The "alien" signal that raised hopes of finding extraterrestrial civilization has been signed off as noise of earthly origin.
The signal was detected last year but gained attention this month after it was mentioned in a scientific presentation. Its apparent origins from a distant solar system a few billion years older than ours had sparked curiosity, raising hopes of an alien find.
The system HD 164595 in Hercules constellation about 95 light years away, houses a star comparable in size with the Sun and one known Neptune-sized planet in a tight orbit around the star. While the "alien" signal caught the media's fancy, scientists remained skeptical.
"There are many other plausible explanations for this claimed transmission - including terrestrial interference. Without a confirmation of this signal, we can only say that it's 'interesting'," SETI astronomer Seth Shostak wrote.
The signal was detected by Russia's RATAN-600 radio telescope in May 2015 but went largely unreported then. SETI suspects astronomers who spotted it did not report it for further analysis as they did not believe it was extraterrestrial.
Shostak had explained the signal was weak and would have required more than trillion watts of energy to beam at earth.

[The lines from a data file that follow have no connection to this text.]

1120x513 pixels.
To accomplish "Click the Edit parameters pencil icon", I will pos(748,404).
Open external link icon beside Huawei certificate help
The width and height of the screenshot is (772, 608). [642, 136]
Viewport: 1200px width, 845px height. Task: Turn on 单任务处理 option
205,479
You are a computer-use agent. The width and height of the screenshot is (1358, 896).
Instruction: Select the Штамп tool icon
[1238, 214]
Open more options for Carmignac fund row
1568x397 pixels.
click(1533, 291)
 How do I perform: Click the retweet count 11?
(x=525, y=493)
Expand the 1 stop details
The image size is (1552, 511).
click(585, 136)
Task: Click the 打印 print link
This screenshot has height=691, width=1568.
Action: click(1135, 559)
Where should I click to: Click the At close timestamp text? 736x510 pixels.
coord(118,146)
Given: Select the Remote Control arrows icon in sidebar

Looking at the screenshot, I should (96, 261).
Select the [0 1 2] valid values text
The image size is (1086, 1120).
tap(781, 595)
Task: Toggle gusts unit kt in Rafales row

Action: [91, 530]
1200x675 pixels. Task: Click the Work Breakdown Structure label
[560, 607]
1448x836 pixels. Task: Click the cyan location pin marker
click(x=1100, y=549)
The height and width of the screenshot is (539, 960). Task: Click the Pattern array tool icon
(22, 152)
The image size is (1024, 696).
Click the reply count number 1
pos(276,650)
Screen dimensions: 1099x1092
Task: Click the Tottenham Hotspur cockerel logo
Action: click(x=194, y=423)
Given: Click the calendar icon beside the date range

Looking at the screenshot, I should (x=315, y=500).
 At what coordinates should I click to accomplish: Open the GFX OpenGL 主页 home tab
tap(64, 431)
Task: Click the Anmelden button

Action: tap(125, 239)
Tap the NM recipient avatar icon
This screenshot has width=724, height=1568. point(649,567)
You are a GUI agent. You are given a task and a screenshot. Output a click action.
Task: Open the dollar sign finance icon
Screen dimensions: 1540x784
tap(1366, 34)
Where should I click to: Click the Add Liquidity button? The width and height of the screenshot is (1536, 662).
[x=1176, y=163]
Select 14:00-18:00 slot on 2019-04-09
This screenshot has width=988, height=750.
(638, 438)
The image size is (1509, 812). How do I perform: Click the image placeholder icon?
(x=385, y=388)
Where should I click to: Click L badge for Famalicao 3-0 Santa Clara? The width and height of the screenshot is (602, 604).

Though the beam's highly elongated shape sparked interest, radio interference is a likely explanation, the senior astronomer said.
Efforts to corroborate the finding of the signal using other instruments did not yield any results.
The Russian Academy of Sciences too has said the signal is likely of terrestrial origin.
"There have been no scientific results within the framework of this research so far. Some time ago, in the spring of this year, an unusual signal was received but its analysis showed that it was most likely a terrestrial disturbance," RAS's Yulia Sotnikova reportedly said. According to the academy, this isn't the first time such a mystery signal was found. During the soviet era, a military satellite had caused similar disturbances.